Un seul premier film figure parmi les 21 prétendants à la Palme d'or. Il s'agit de "Yomeddine" de l'Égyptien A.B. Shawky. Un film qui fait du bien, dont le personnage principal est un lépreux.

Article rédigé par Thierry Fiorile
Radio France
Publié
Temps de lecture : 3min
Image du film "Yomeddine" d'A.B. Shawky (Le Pacte Distribution)

Tout dans le parcours jusqu'à Cannes de ce long métrage tient de la belle histoire. A.B. Shawky, 32 ans, de père égyptien et de mère autrichienne, a la chance de pouvoir faire ses études de cinéma à New York. 

L'étoile de Cannes (4/14). Un feel good movie chez les invisibles, en Égypte

Mais il n'avait qu'une envie, retourner en Égypte, où il avait déjà tourné un court-métrage dans une léproserie au nord du Caire. C'est là, à Abu Zaabal, qu'il rencontre Rady Gamal, lépreux depuis l'enfance.

Rencontre entre un homme mutilé et un orphelin

Faute d'avoir été soigné à temps, Rady fait partie des derniers malades gardant des mutilations physiques. Il sera Beshay, le personnage principal. La lèpre a dévoré son visage. Le film pose évidemment la question du regard que l'on porte sur les différences, mais la lèpre a figé un sourire, magnifique. Beshay vit dans une misère totale. Sa seule richesse, c'est sa sagesse, son renoncement, qu'il va mettre à l'épreuve en traversant l'Egypte avec un gamin orphelin, surnommé Obama, joué aussi par un non-professionnel. Cette descente vers le sud, le long du Nil, a un but. Beshay veut retrouver sa famille qui l'a abandonnée. Et comme toutes les histoires de voyages, le chemin devient le but. Entre l'homme mutilé et l'enfant sans parents, le lien se renforce au gré des épreuves, des mauvaises rencontres et des bonnes.
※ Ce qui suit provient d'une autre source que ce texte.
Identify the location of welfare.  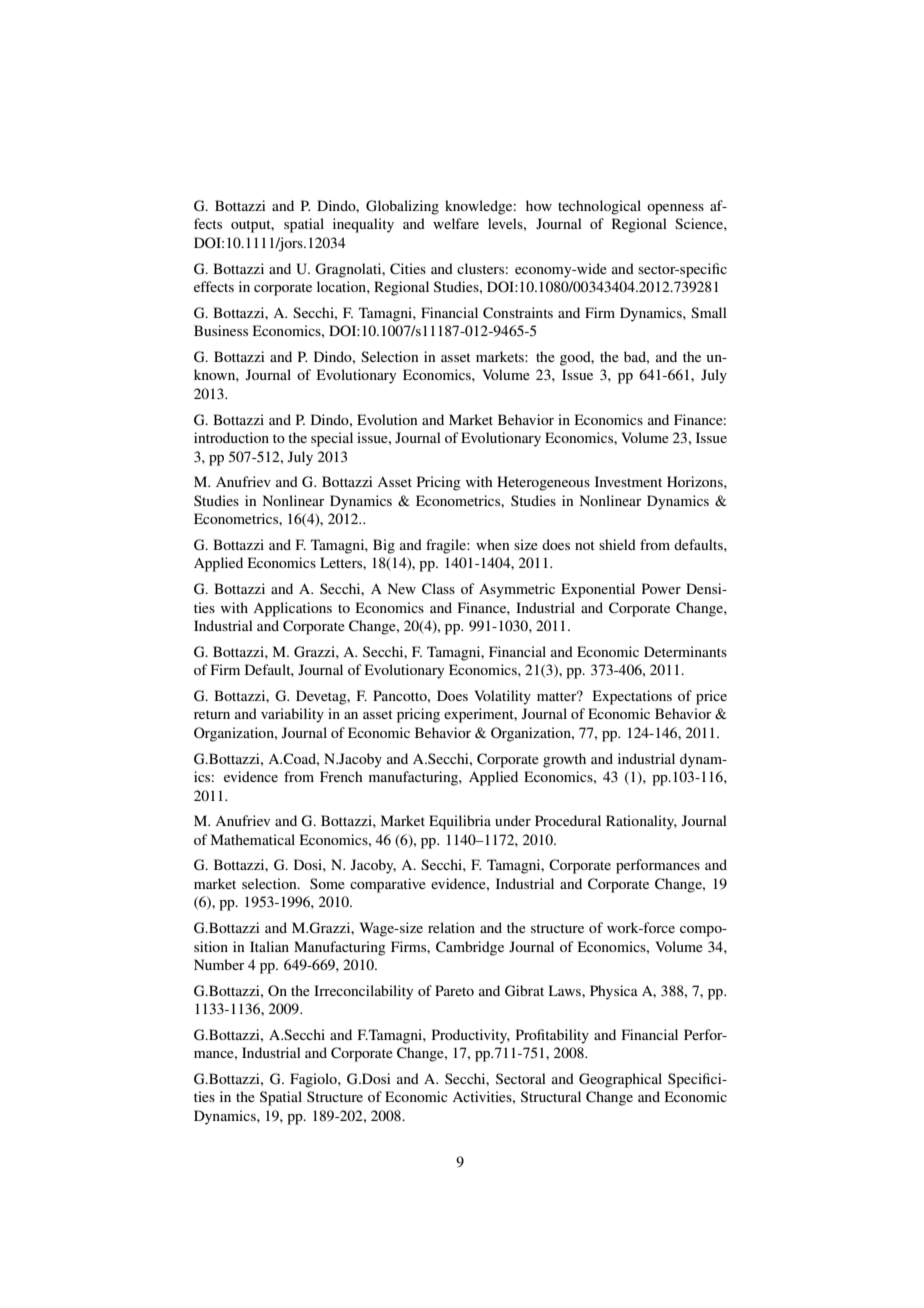
(456, 223).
Il y a dans Yomeddine une galerie de portraits, "d'animaux de foire" comme ils se qualifient eux-mêmes, cul de jatte, nain, digne du chef d'œuvre de l'écrivain égyptien Albert Cossery, Mendiants et Orgueilleux, un roman paru en 1955 aux éditions Julliard. C'est tendre, avec la naïveté d'un premier film, qui dresse un portrait délicat de l'Égypte, en effleurant les questions sensibles que sont la violence du pouvoir militaire et l'islam radical. A.B. Shawky semble même s'être amusé à faire de son héros un chrétien.
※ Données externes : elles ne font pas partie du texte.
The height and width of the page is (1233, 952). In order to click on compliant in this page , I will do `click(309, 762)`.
La présence à Cannes du film, en compétition, tient du miracle

A.B. Shawky a eu un mal fou à financer son projet, dans un pays où le cinéma n'est plus que l'ombre de ce qu'il a été. Youssef Chahine, le dernier grand cinéaste égyptien est décédé en 2008. Et qui se souvient de l'incroyable production de romances, des années 1930 aux années 1960, qui déplaçaient les foules, quand des actrices surpuissantes à l'écran comme dans la vraie vie, rayonnaient dans tout le Proche-Orient ? A.B. Shawky vit aux États-Unis. Tarik Saleh auteur du remarqué Le Caire confidentiel a la nationalité suédoise, il n'a pas pu tourner son film en Egypte pour des raisons politiques. Quant à Mohamed Diab, qui a signé deux films coup de poing, Les femmes du bus 678 et Clash, il vit désormais en exil.